One of Go’s mottos is “Share memory by communicating, don’t communicate by sharing memory.”
That said, Go does provide traditional locking mechanisms in the sync package. Most locking issues can be solved using either channels or traditional locks.
So which should you use?
Use whichever is most expressive and/or most simple.
A common Go newbie mistake is to over-use channels and goroutines just because it’s possible, and/or because it’s fun. Don’t be afraid to use a
sync.Mutex if that fits your problem best. Go is pragmatic in letting you use the tools that solve your problem best and not forcing you into one style of code.
As a general guide, though:
|passing ownership of data,
distributing units of work,
communicating async results
If you ever find your sync.Mutex locking rules are getting too complex, ask yourself whether using channel(s) might be simpler.
Another important synchronisation primitive is sync.WaitGroup. These allow co-operating goroutines to collectively wait for a threshold event before proceeding independently again.
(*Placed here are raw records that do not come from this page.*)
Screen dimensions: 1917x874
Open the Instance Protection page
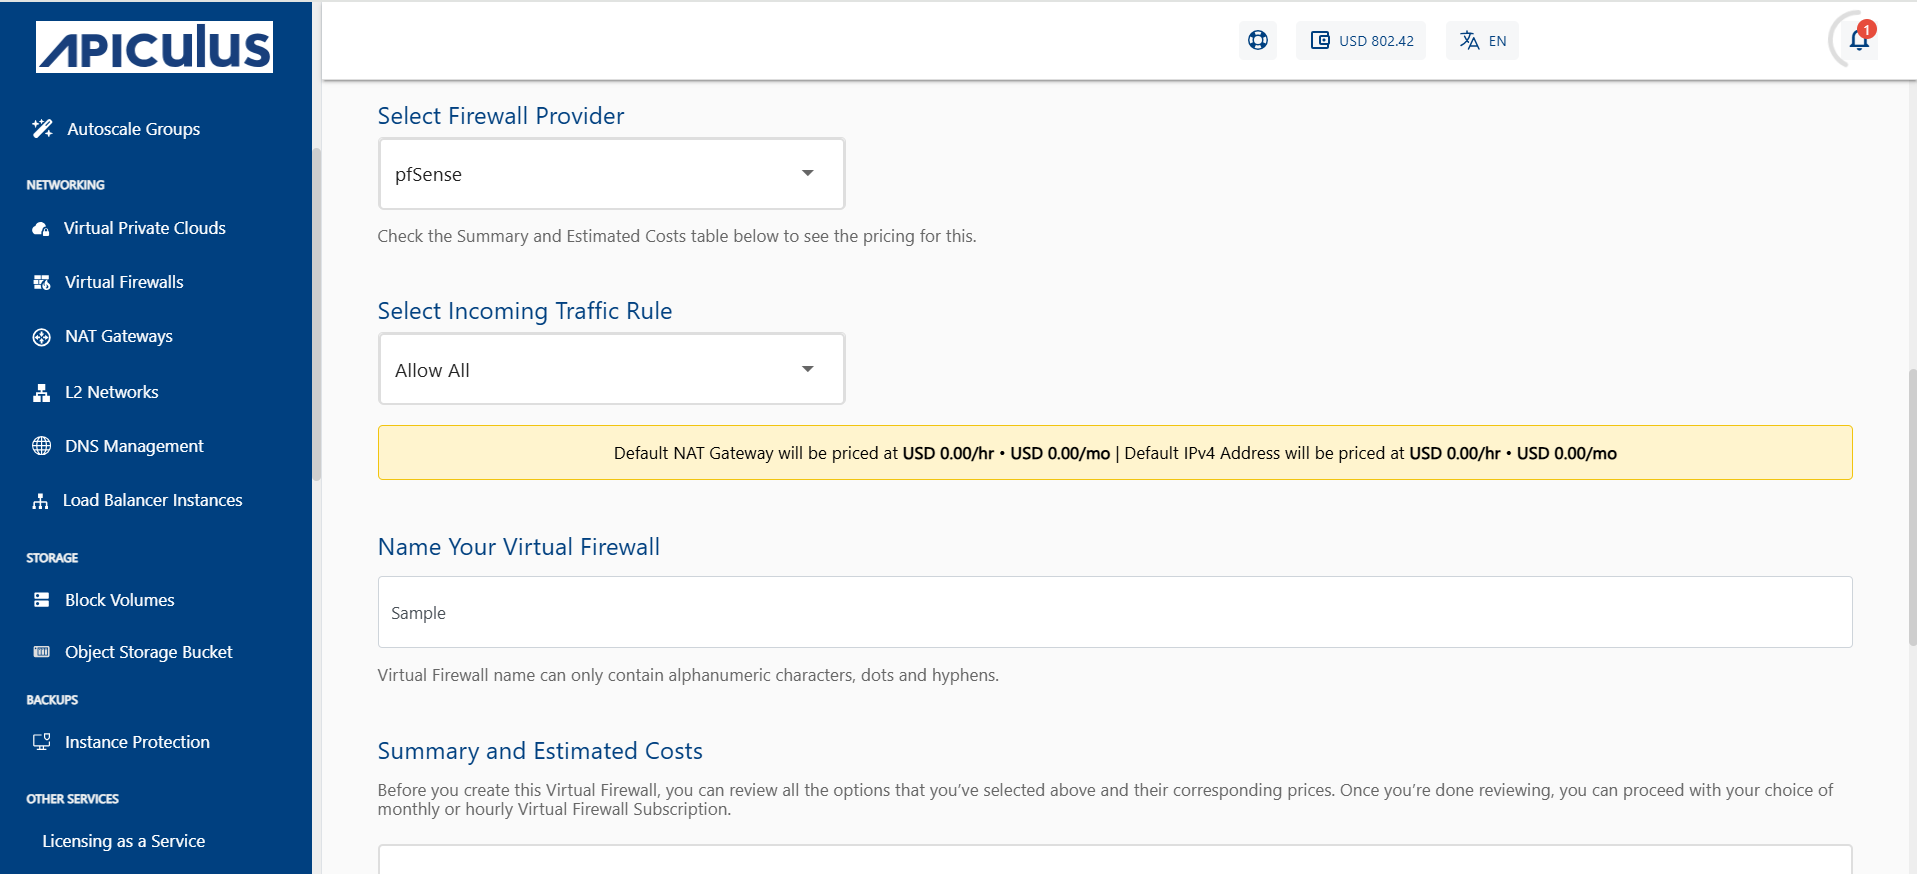click(136, 742)
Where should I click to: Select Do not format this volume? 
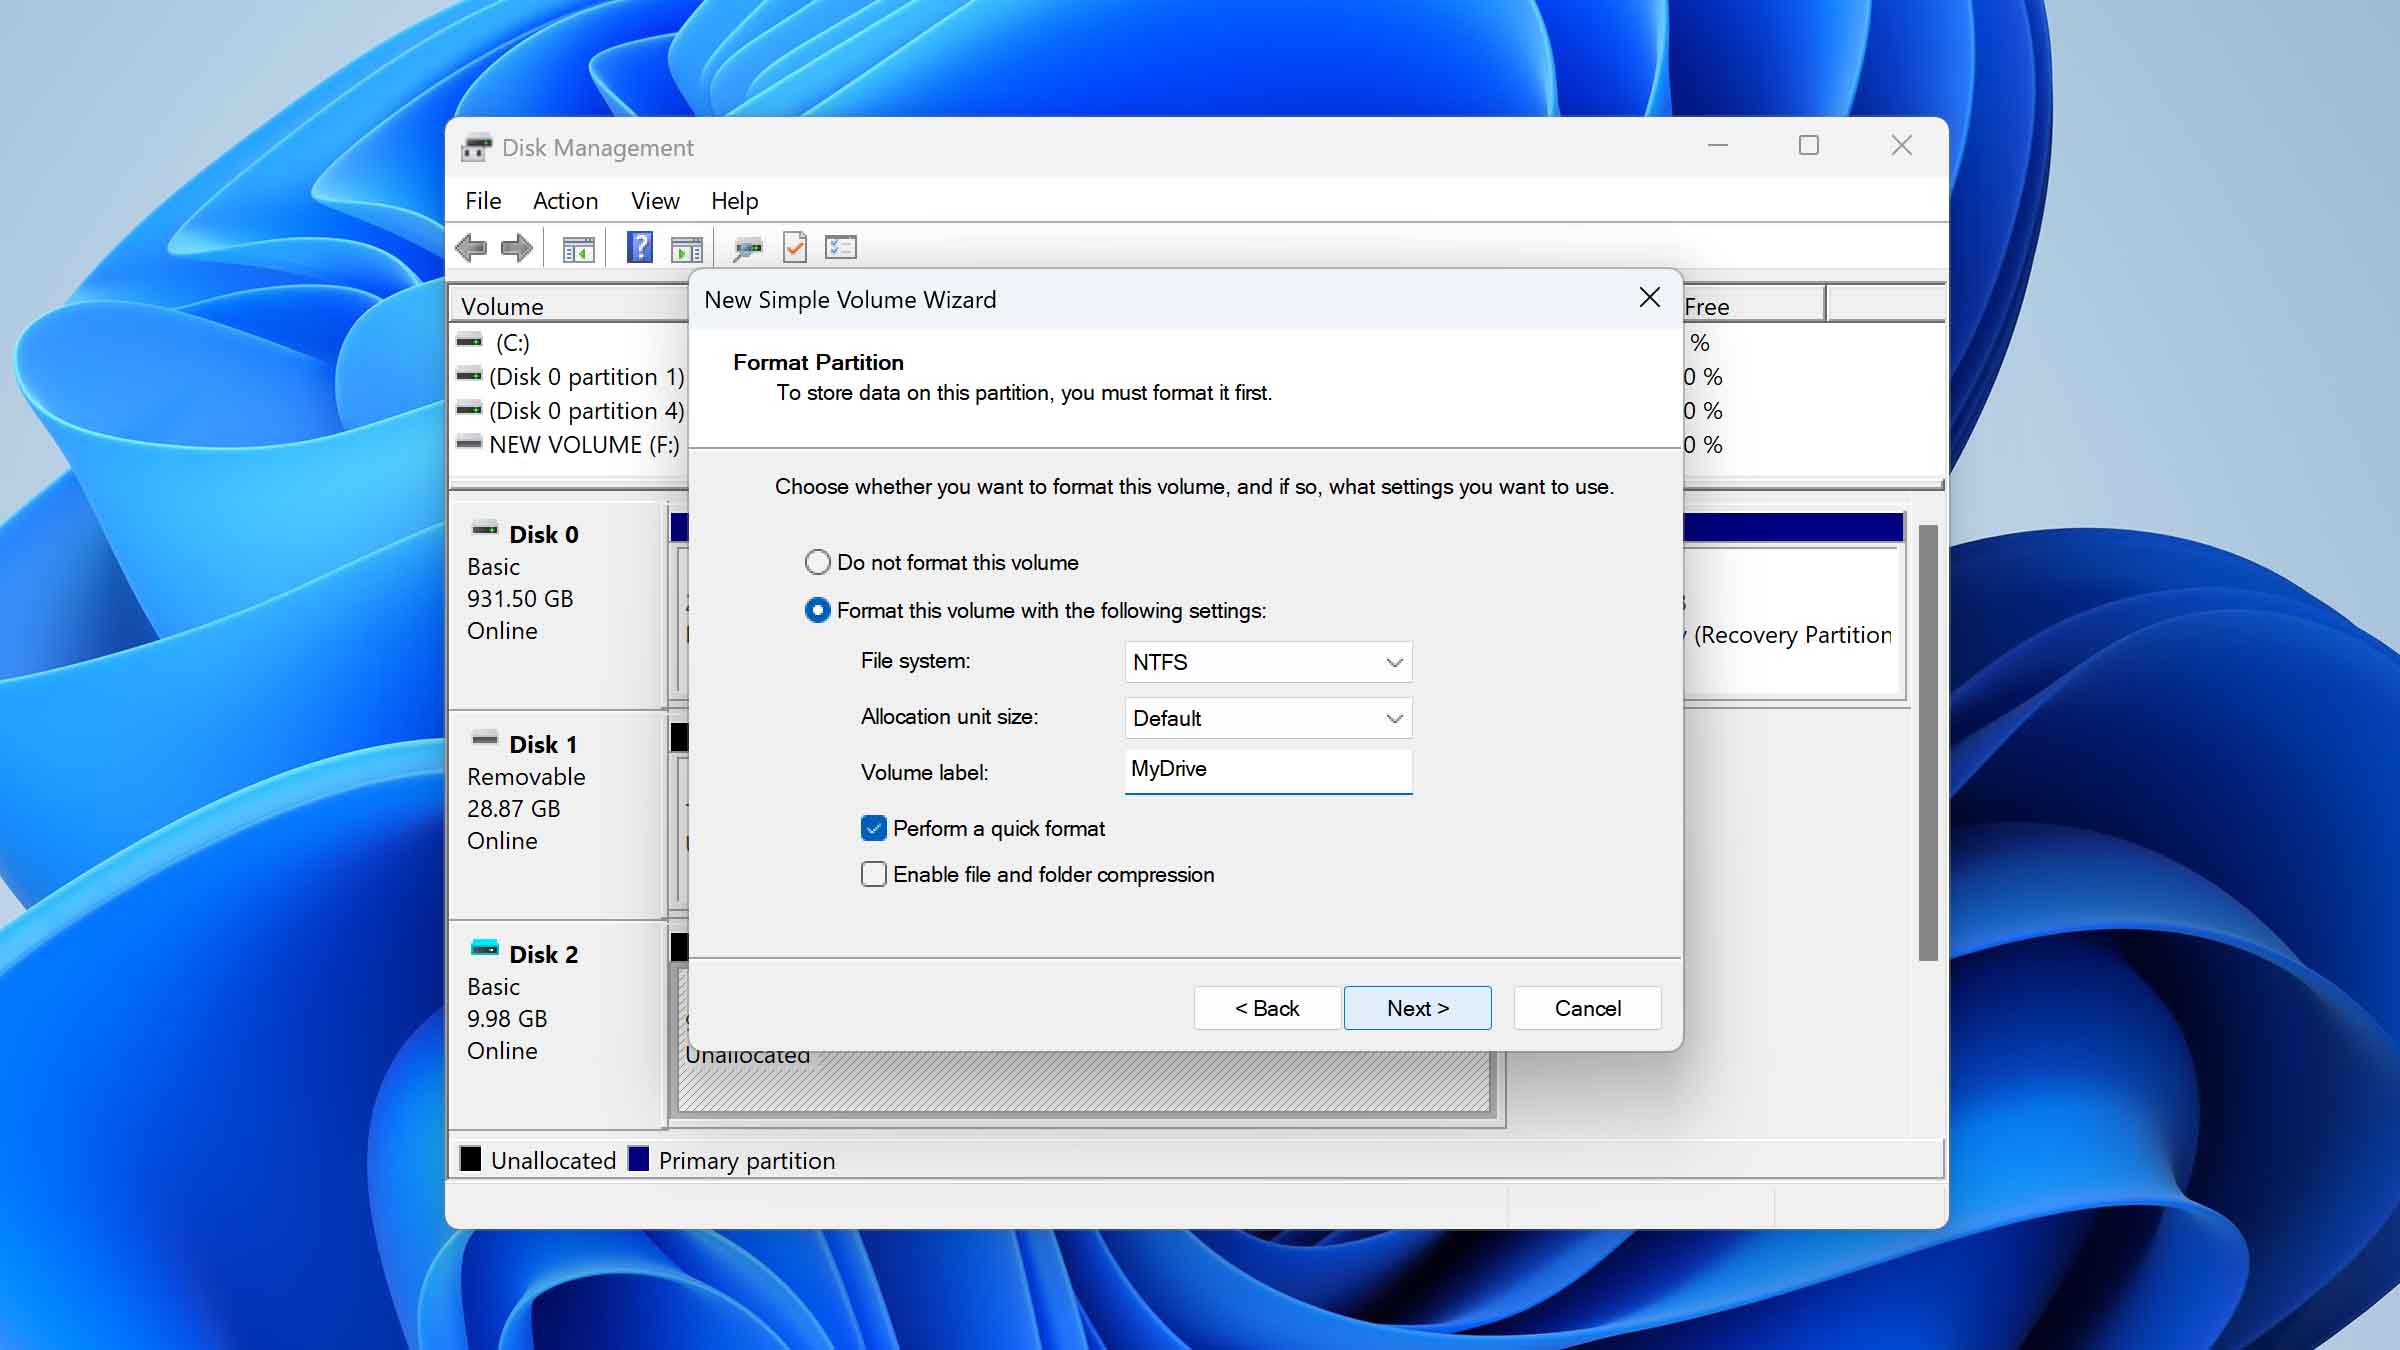[817, 562]
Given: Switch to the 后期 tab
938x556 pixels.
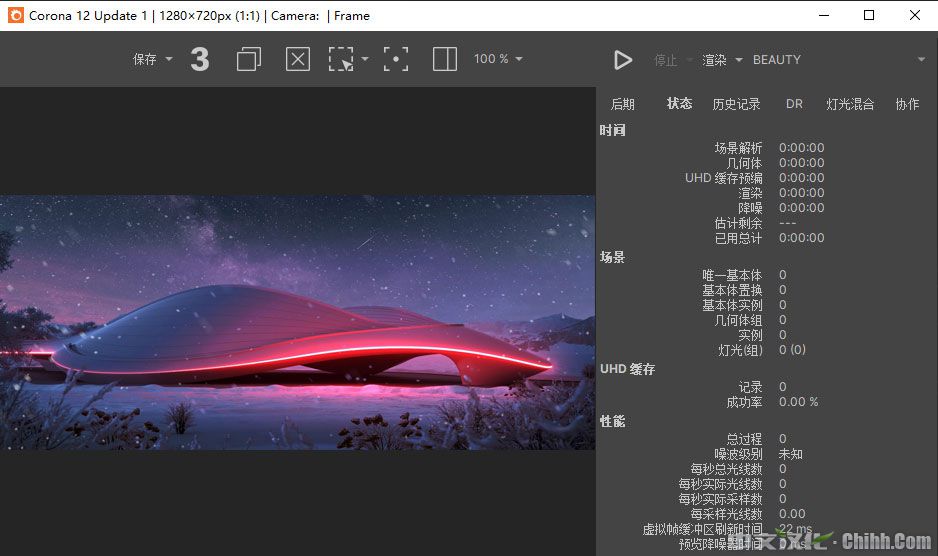Looking at the screenshot, I should coord(622,104).
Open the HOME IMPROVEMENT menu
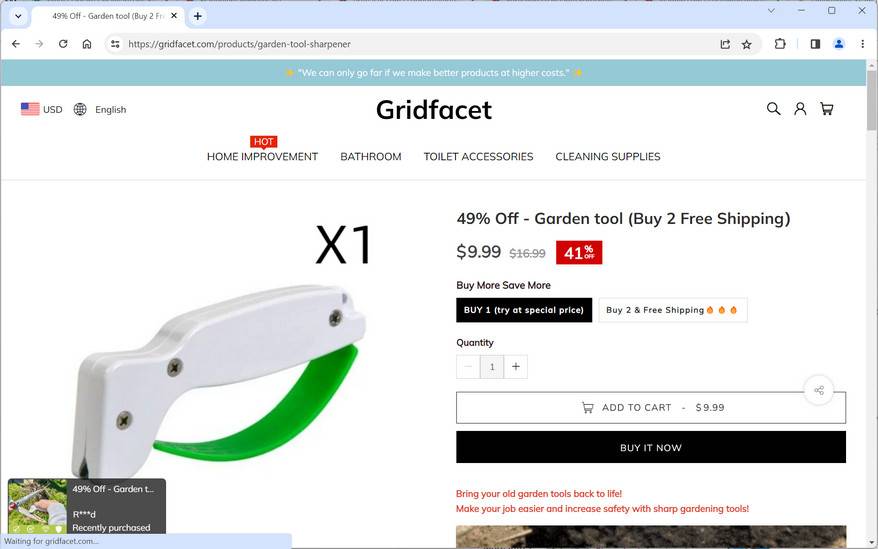The width and height of the screenshot is (878, 549). point(262,156)
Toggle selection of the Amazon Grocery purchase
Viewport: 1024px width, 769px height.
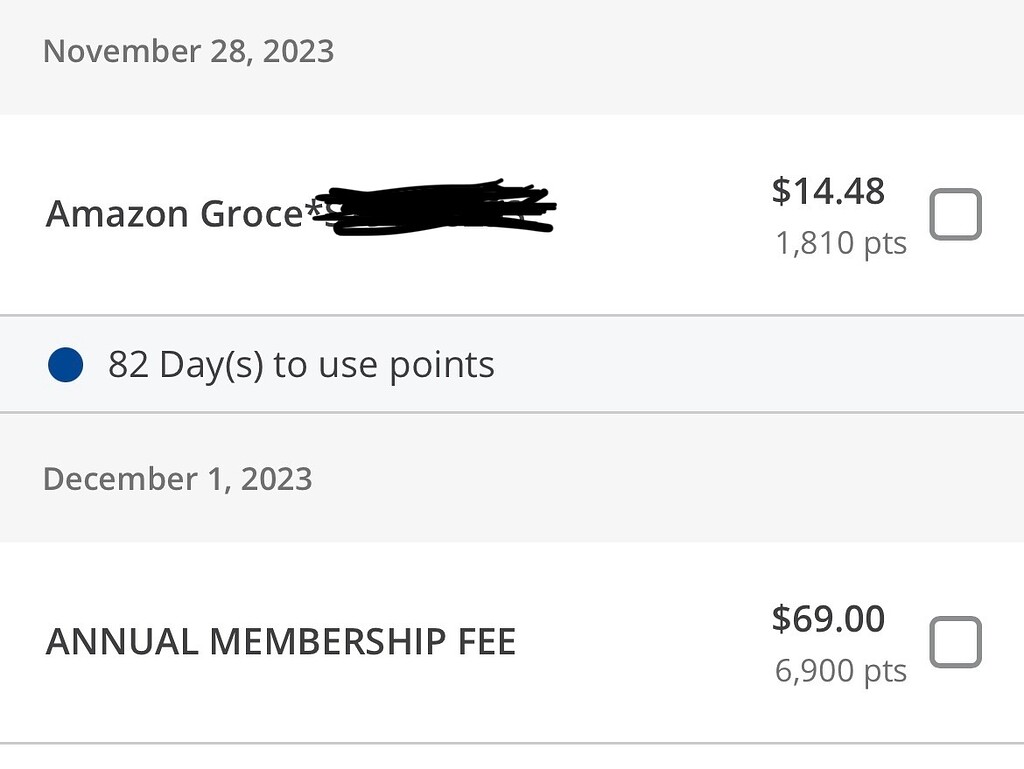955,213
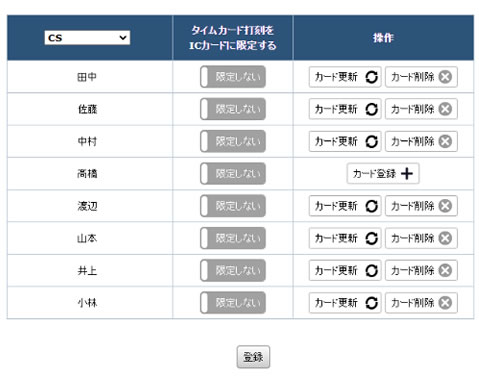Click the 登録 button at the bottom
This screenshot has width=479, height=385.
[253, 357]
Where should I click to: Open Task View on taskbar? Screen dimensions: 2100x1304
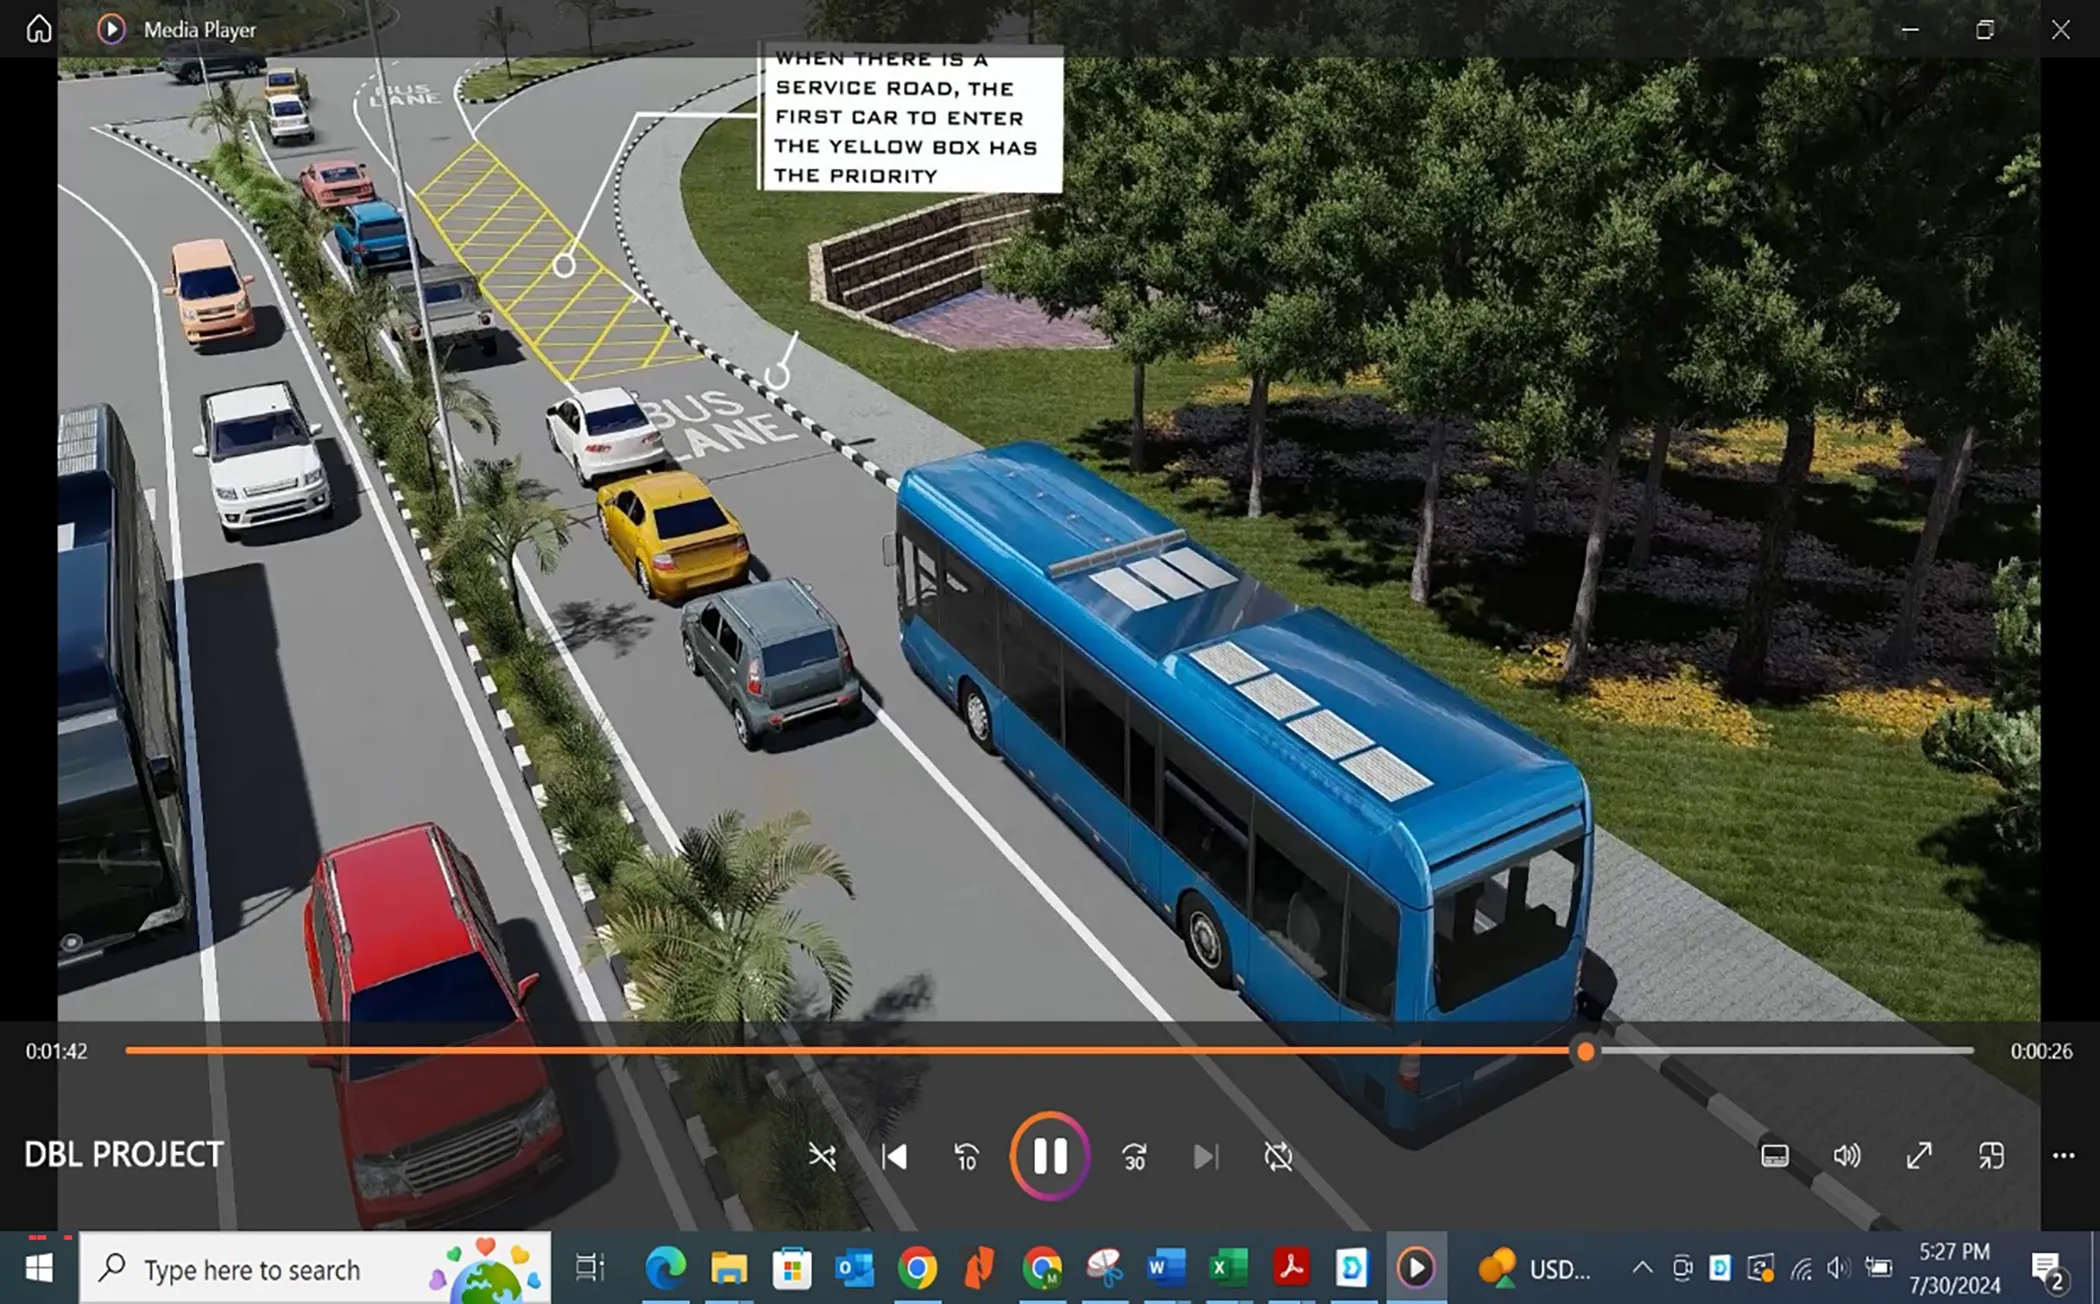click(x=590, y=1268)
This is useful typically in two cases.
Firstly, when ‘cleaning up’, a sync.WaitGroup can be used to ensure that all goroutines – including the main one – wait before all terminating cleanly.
The second more general case is of a cyclic algorithm that involves a set of goroutines that all work independently for a while, then all wait on a barrier, before proceeding independently again. This pattern might be repeated many times. Data might be exchanged at the barrier event. This strategy is the basis of Bulk Synchronous Parallelism (BSP).
Channel communication, mutexes and wait-groups are complementary and can be combined.